Un embargo de armas resulta un asunto evidente de seguridad nacional, ¿verdad? Avancen ahora tres años hacia el futuro, hasta nuestros días, hasta la calumnia de la hambruna en Gaza . La campaña mentirosa originada en Hamás recibió un cálido abrazo de los medios de comunicación en el mundo y en Israel, y se infiltró en gobiernos, incluso en los amistosos, que demandaron a Israel que tomara medidas. Durante días prolongados no surgió ninguna respuesta sistémica por parte del Estado de Israel. El resultado consistió en la apertura de las compuertas de la ayuda humanitaria exactamente como Hamás lo deseaba. Elementos hostiles jugaron ante una portería desguarnecida, socavaron también a los simpatizantes de Israel que retrocedieron ante las imágenes falsas de niños gazatíes, y provocaron un perjuicio en la seguridad nacional de Israel.
El Estado de Israel simplemente no existe. En la Oficina del primer ministro reside el aparato nacional de hasbará, un organismo capaz de equilibrar en cierta medida la imagen mediante acciones sostenidas y adecuadas. El problema radica en que este aparato permanece castrado y totalmente vacío.
Critiquen cuanto deseen a Naftali Bennett , pero durante su mandato como primer ministro designó al excelente Elad Tene, quien revitalizó este importante aparato mediante la construcción de una infraestructura de información y hasbará para Israel. Lapid lo destituyó en su primer día en el cargo, y Netanyahu lo descuidó por completo.
Si nos encontramos en la guerra de la resurrección, tal como la define el primer ministro, ¿cómo es posible que no haya nadie en casa?
El Estado de Israel sangra y pierde también aliados, no solo acumula adversarios. La destrucción del valor del Estado judío ante los ojos de las naciones del mundo no equivale a un mero ruido de fondo. La semilla de lo que observamos en los campus universitarios durante los últimos años ya asciende al nivel de los tomadores de decisiones y los formadores de opinión en la generación venidera, y amenaza la legitimidad de la idea sionista.

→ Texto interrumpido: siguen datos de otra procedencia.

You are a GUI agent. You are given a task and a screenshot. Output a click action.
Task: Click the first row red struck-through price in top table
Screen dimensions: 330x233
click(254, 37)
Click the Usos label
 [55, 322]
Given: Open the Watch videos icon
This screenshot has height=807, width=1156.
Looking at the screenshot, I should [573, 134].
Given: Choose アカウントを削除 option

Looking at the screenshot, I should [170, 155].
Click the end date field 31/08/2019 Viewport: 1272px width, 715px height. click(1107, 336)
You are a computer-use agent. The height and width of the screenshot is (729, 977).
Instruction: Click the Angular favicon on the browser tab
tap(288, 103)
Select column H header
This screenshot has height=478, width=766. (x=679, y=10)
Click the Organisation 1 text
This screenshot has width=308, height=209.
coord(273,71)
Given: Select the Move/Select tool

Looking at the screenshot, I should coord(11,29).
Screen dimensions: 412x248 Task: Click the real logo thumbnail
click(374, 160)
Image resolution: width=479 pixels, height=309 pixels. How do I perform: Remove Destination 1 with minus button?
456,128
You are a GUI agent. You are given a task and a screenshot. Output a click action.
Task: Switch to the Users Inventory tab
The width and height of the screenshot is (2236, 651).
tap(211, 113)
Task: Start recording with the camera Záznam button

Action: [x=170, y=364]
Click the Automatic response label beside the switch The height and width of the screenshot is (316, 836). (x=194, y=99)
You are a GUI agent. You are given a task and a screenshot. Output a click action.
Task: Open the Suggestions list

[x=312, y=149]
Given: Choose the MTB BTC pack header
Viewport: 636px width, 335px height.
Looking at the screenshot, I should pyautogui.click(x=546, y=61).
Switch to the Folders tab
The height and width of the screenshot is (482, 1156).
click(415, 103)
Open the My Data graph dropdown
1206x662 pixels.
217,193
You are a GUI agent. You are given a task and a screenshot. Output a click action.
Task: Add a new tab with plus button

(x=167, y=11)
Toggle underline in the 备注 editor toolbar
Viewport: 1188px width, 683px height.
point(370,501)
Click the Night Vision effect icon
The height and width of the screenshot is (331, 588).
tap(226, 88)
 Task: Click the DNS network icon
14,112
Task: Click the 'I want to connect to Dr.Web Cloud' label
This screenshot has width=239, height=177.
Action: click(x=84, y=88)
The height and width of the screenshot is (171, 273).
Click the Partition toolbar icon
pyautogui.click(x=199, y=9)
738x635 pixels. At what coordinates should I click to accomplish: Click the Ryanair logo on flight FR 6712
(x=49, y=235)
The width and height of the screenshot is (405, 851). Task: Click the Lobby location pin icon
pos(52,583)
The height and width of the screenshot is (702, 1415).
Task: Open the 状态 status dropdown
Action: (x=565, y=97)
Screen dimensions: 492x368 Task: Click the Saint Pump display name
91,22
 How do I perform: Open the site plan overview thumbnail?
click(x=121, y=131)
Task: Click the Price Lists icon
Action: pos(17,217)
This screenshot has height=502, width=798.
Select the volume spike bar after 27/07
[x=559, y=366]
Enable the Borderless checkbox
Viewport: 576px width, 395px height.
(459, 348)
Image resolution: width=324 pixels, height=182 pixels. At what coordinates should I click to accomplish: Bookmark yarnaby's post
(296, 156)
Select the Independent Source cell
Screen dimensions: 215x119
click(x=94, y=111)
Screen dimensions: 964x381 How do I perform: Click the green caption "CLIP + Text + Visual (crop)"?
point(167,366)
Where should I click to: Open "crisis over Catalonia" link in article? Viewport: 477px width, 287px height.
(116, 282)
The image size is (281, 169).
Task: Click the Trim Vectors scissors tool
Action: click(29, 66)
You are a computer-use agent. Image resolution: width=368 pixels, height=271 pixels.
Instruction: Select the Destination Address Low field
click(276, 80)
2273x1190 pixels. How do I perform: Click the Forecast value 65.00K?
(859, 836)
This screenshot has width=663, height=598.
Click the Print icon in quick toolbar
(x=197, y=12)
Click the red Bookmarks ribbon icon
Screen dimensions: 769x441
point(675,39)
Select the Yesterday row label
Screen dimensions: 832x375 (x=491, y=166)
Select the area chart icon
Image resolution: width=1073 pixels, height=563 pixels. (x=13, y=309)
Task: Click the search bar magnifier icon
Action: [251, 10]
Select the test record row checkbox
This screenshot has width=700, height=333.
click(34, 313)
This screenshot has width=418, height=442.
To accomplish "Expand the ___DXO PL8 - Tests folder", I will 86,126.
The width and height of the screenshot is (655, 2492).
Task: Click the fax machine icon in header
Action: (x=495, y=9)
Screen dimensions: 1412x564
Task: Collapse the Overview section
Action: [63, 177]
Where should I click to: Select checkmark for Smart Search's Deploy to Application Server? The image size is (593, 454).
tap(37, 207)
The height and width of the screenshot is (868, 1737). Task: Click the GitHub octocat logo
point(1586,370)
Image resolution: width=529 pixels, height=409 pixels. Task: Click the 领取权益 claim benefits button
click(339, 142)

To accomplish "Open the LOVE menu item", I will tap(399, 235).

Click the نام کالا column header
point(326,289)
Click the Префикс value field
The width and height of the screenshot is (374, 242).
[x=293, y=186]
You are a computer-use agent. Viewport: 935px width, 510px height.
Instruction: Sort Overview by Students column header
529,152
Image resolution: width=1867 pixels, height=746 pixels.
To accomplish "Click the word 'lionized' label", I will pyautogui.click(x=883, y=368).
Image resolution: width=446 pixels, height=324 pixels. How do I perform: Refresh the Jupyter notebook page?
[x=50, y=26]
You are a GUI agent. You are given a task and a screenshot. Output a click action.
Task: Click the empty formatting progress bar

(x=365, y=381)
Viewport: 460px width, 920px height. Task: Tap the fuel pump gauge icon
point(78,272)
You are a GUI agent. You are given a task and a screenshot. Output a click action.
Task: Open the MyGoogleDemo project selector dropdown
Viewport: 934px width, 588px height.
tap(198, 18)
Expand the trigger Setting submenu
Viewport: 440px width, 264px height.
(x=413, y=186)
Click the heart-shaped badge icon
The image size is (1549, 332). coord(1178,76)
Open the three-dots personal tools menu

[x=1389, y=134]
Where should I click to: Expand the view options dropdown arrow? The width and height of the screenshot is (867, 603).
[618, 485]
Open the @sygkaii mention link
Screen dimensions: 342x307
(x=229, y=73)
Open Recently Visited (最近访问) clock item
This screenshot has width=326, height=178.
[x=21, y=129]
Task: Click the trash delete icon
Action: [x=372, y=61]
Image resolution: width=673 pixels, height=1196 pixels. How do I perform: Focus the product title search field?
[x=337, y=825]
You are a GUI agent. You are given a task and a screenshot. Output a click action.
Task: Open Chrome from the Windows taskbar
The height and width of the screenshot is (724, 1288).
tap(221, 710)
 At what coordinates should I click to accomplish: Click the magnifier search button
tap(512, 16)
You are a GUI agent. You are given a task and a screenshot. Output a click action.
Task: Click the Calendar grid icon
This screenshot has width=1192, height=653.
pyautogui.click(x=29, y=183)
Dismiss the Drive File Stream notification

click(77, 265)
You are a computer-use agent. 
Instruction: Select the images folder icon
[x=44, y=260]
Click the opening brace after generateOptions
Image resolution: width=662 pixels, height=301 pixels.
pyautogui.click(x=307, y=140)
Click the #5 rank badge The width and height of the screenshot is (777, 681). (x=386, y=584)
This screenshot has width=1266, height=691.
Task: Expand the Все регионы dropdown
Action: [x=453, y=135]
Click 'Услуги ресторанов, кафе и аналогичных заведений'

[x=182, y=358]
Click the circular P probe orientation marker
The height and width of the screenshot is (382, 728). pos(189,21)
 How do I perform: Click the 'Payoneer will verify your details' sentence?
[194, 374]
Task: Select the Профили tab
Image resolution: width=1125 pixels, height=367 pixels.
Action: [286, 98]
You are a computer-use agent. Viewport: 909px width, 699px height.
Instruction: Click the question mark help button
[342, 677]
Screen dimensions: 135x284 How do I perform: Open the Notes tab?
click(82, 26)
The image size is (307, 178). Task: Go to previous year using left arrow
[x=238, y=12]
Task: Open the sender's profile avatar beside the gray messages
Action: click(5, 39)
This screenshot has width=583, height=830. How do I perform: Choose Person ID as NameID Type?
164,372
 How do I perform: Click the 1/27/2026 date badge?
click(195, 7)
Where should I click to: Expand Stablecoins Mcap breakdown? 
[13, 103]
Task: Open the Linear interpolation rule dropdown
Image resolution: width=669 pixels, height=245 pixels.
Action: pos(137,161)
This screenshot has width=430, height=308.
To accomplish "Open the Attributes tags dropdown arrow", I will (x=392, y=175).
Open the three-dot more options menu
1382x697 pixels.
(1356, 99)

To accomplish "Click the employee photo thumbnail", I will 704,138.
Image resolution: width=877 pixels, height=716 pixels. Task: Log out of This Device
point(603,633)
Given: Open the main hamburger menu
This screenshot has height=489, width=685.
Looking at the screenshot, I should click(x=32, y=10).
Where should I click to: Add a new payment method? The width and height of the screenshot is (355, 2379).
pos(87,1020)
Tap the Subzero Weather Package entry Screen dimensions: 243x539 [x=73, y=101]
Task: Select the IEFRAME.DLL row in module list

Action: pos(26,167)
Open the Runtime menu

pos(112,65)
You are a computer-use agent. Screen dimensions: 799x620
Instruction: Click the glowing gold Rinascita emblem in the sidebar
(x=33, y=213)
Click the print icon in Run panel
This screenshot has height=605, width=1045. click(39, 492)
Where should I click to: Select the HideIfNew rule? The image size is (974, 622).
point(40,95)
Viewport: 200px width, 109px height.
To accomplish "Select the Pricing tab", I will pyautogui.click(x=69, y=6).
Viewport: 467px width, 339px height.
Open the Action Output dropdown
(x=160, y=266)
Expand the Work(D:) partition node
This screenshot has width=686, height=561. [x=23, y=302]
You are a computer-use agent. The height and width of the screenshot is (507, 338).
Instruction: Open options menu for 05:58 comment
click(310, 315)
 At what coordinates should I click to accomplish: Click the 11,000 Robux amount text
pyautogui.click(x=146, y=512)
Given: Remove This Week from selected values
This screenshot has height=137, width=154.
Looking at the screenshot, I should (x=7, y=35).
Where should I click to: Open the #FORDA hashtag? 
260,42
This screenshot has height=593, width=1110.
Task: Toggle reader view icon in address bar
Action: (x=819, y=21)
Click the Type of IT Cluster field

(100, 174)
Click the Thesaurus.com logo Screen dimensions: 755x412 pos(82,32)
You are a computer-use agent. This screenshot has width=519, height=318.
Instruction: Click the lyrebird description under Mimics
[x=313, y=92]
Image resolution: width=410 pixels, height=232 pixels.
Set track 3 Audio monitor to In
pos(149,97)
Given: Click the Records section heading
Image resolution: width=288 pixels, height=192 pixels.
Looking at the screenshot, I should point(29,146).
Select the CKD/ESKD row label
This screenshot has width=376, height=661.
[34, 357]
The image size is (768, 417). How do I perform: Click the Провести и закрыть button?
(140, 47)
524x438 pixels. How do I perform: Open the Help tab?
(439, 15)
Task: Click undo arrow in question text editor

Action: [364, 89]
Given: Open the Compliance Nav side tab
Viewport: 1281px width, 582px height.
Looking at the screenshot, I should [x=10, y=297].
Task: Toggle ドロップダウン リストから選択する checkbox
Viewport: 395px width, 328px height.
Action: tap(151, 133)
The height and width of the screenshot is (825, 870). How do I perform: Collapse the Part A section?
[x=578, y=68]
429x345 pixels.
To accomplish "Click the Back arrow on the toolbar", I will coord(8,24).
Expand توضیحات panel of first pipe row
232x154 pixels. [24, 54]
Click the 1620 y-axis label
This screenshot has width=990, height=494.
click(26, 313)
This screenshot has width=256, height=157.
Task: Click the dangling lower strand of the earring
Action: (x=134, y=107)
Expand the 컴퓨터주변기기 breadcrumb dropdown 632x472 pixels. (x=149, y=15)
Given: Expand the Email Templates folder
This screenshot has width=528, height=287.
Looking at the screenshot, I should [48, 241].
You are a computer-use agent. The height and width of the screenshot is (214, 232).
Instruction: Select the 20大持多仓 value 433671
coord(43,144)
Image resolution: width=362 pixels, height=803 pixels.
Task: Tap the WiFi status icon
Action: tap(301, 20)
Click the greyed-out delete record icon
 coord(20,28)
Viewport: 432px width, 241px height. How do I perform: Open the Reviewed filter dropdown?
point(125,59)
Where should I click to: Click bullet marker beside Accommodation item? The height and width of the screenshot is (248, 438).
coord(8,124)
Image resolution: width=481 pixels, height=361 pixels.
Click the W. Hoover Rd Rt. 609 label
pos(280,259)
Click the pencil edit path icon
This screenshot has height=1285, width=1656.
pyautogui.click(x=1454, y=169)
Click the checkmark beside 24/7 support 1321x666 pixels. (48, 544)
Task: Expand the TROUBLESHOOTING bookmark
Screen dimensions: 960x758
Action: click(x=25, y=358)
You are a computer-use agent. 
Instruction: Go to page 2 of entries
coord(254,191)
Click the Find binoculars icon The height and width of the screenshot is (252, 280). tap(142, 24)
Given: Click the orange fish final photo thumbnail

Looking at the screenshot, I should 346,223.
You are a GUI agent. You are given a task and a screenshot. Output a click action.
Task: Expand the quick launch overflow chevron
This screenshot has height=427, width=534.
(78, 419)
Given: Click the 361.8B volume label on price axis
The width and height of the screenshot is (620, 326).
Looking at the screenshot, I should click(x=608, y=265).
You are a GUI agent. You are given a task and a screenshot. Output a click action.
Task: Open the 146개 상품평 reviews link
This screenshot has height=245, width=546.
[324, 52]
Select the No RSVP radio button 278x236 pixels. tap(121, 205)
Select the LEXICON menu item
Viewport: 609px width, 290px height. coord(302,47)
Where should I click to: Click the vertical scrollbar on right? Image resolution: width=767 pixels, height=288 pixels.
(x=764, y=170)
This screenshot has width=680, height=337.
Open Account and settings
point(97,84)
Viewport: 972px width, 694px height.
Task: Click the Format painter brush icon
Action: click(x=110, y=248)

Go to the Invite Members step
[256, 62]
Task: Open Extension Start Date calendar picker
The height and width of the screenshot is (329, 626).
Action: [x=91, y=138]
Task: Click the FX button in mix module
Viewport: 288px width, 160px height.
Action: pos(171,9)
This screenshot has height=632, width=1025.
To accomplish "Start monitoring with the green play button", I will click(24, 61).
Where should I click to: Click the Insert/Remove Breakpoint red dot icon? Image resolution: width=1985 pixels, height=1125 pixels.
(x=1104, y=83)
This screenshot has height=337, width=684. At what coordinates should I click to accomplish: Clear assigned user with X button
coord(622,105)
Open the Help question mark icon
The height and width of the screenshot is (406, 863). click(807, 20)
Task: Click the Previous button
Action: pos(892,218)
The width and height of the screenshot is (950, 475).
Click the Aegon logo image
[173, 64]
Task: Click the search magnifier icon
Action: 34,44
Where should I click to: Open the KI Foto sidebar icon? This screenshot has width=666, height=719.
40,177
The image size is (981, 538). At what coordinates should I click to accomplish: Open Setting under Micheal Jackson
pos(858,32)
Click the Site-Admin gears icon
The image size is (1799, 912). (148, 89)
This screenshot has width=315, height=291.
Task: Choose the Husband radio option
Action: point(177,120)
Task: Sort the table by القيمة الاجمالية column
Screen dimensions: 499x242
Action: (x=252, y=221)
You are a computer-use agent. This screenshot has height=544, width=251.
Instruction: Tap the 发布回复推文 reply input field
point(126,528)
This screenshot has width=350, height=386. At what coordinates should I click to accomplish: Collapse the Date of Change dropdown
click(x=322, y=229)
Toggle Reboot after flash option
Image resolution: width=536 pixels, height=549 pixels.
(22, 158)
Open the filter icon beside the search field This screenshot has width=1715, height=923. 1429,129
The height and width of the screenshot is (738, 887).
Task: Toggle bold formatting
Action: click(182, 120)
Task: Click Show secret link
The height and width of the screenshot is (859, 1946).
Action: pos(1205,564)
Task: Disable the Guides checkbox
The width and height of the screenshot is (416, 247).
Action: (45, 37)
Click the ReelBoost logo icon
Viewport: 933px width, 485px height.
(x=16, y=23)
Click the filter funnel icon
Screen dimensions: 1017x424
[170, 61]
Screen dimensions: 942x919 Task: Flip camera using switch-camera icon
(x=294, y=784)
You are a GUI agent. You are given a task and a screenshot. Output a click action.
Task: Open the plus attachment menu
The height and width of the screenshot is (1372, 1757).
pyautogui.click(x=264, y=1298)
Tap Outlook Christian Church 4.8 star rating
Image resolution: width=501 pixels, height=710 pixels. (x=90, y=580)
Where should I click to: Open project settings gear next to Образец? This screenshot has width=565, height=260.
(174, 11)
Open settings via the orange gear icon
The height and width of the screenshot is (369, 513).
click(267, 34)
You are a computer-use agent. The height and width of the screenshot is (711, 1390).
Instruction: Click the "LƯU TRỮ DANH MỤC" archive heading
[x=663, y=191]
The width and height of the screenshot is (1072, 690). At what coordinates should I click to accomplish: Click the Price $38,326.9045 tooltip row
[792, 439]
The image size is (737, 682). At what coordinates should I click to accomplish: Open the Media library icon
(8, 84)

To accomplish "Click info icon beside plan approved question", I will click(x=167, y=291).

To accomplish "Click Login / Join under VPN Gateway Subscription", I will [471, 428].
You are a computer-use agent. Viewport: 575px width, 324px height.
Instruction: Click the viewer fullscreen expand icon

Y sí, asumimos otra responsabilidad. El Estado de Israel, en su calidad de Estado de los judíos, debe extender su protección también sobre los judíos del mundo, porque la amenaza y el peligro a los que se exponen constituyen un riesgo para el pueblo judío y no solo para el Estado de Israel.
No se requiere una hasbará basada en videos sobre las playas de Tel Aviv o sobre Israel como nación de alta tecnología. Se precisa un aparato de hasbará porque la conciencia representa un arma, no menos importante que un vehículo blindado o un helicóptero. Observen lo que Hamás logró con imágenes falsas de niños demacrados y desnudos. Intentó alcanzar un objetivo mediante negociaciones con Israel, y al final lo obtuvo sin costo alguno, sin pagar precio, mientras continúa matando de hambre a nuestros hermanos en los túneles.
La función de la guerra de la conciencia no se reduce a una moneda de cambio como un “ministerio de hasbará” cualquiera o a una tarea adicional para el Ministerio de Asuntos Exteriores. Esta función debe obtener validez, presupuestos y recursos humanos, lo que incluye sincronización y colaboración estrecha e inteligente con las organizaciones de seguridad en Israel. La guerra no se dirige contra unos pocos estudiantes antiisraelíes, sino que conforma una contienda estatal, y quienes respaldan estas campañas, con montañas de dinero, son Catar, Turquía y otros países.
Por consiguiente, se necesita aquí un Estado, no fuerzas de guerrilla. Se necesita un Estado que comprenda que el asunto atañe a la existencia misma; se necesita un Estado que comprenda que se trata de una carrera de larga distancia; se necesita un Estado porque, si no existe para defenderla, ¿quién lo hará?